That is the premise of Robert Louis Wilken's great new article in the March 2008 issue of First Things. He says that the way the Fathers read Scripture, specifically the OT, was by using allegory. Yet this was not to the detriment of the plain (or literal) meaning of the text. What the Fathers understood is that the OT must be interpreted in light of Christ, Whom it points to. But an allegorical reading of the OT was not the invention of the Fathers. Rather, it was the way the NT writers read Scripture. All of history is Christo-centric. Likewise with Scripture. Sadly, in the modern age of historical-critical methods which serve as the primary (if not the only) manner of Biblical interpretation, we have forgotten the allegorical sense of Scripture. Biblical scholars no longer read the OT in terms of types that point to NT fulfillments in Christ. I believe this is to their detriment and the reason why we have so much shoddy scholarship these days. We need to take a lesson from the Fathers and relearn how to do exegesis: through Christo-centric lenses.

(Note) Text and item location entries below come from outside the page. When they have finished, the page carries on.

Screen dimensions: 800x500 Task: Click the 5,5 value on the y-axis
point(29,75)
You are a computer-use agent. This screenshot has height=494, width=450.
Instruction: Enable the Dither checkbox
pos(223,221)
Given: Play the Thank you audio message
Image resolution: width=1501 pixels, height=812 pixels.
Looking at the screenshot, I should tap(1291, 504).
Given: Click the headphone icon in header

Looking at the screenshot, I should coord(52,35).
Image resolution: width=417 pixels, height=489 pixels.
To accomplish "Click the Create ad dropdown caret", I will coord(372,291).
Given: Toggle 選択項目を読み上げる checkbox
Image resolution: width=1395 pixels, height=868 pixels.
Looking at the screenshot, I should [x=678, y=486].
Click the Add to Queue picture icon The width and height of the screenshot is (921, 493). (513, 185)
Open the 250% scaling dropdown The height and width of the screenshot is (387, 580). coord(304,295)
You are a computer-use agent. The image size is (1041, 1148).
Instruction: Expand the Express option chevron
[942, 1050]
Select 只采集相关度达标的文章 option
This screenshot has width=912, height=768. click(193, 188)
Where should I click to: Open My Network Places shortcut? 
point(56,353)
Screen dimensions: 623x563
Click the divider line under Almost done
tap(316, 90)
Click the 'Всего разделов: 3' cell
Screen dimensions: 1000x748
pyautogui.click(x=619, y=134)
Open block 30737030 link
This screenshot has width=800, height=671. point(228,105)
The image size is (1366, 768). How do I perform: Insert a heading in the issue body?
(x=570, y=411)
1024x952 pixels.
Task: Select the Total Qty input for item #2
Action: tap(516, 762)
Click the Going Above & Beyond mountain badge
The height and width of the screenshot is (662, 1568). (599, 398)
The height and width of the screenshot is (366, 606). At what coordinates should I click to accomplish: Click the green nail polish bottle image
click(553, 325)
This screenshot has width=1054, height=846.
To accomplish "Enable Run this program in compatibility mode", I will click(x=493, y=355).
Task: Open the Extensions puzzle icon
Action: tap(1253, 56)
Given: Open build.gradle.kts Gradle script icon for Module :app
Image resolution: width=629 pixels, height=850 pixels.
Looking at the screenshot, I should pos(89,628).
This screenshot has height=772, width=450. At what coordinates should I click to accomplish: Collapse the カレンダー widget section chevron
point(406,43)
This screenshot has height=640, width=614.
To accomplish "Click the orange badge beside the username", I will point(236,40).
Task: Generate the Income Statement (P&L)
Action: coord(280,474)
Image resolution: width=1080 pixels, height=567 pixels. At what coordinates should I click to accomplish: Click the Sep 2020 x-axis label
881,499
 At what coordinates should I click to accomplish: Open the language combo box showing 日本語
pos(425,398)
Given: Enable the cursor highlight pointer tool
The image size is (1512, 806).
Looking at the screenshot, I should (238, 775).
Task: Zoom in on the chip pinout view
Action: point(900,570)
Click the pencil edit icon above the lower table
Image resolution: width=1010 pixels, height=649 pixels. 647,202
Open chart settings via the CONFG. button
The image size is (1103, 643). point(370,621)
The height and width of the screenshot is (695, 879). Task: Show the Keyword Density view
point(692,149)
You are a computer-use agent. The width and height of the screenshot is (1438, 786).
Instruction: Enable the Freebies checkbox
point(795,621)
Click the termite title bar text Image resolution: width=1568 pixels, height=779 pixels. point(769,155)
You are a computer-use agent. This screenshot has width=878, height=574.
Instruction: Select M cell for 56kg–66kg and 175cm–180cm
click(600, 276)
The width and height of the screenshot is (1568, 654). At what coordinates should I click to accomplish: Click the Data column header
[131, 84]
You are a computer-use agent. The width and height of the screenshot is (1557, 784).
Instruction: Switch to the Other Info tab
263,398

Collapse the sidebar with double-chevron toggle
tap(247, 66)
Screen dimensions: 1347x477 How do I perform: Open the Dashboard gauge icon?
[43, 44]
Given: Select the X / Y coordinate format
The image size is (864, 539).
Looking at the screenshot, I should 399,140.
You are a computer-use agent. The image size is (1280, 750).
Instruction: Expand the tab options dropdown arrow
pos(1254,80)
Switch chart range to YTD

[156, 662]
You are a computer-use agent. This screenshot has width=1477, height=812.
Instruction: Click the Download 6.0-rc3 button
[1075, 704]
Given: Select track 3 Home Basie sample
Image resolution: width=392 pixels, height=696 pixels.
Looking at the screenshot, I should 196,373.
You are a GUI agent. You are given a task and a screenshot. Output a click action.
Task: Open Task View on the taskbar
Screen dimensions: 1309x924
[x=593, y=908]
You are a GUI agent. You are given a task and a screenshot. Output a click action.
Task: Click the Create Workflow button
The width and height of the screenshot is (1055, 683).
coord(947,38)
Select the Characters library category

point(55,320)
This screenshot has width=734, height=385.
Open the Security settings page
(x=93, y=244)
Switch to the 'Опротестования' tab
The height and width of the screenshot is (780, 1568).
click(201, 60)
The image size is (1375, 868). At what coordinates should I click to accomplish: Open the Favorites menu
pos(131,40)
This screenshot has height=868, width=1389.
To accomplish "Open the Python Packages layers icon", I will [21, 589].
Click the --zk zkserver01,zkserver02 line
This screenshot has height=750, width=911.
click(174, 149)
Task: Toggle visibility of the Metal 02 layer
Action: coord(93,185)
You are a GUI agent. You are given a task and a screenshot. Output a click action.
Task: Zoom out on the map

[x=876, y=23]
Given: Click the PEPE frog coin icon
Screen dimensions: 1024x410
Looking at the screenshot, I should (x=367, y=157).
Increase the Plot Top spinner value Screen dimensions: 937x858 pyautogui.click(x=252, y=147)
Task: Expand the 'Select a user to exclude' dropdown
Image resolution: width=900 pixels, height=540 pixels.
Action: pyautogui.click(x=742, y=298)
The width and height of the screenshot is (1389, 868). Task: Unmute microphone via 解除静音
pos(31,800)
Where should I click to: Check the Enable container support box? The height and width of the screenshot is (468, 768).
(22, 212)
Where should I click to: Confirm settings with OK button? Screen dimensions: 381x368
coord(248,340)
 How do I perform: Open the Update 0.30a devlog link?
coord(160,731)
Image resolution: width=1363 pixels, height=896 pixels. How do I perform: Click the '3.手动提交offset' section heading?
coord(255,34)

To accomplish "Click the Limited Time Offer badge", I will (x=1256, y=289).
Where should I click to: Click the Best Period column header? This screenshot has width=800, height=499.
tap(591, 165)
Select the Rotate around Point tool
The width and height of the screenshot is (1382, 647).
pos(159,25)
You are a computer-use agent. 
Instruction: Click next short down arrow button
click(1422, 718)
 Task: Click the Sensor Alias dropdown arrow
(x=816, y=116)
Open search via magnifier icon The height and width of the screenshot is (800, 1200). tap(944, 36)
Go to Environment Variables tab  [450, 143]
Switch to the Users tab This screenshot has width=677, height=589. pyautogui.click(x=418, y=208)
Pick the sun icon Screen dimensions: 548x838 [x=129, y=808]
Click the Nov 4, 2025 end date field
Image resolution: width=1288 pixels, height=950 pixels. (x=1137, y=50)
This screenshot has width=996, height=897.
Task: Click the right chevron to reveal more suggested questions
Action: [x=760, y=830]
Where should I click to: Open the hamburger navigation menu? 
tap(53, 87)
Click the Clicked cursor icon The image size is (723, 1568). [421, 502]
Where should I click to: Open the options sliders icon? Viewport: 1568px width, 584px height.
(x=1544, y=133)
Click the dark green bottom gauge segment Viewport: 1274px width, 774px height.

I would link to the article, but since it just came out, it is not available to non-subscribers on line yet. Which is why you should subscribe to them! In the meantime here is an excerpt to wet your appetite:
"The task of an interpreter is to help the faithful look beyond the surface, to highlight a word here, an image there, to find Christ unexpectedly, to drink at the bountiful spring whose water is ever fresh. Though early Christian exegesis may on first reading appear idiosyncratic and arbitrary, it arose within the life of the Church and was practiced within a tradition of shared beliefs and practices, guided by the Church's faith as expressed in the creed. Exegesis was not about novelty but about finding the triune God in new and surprising places within the Scriptures."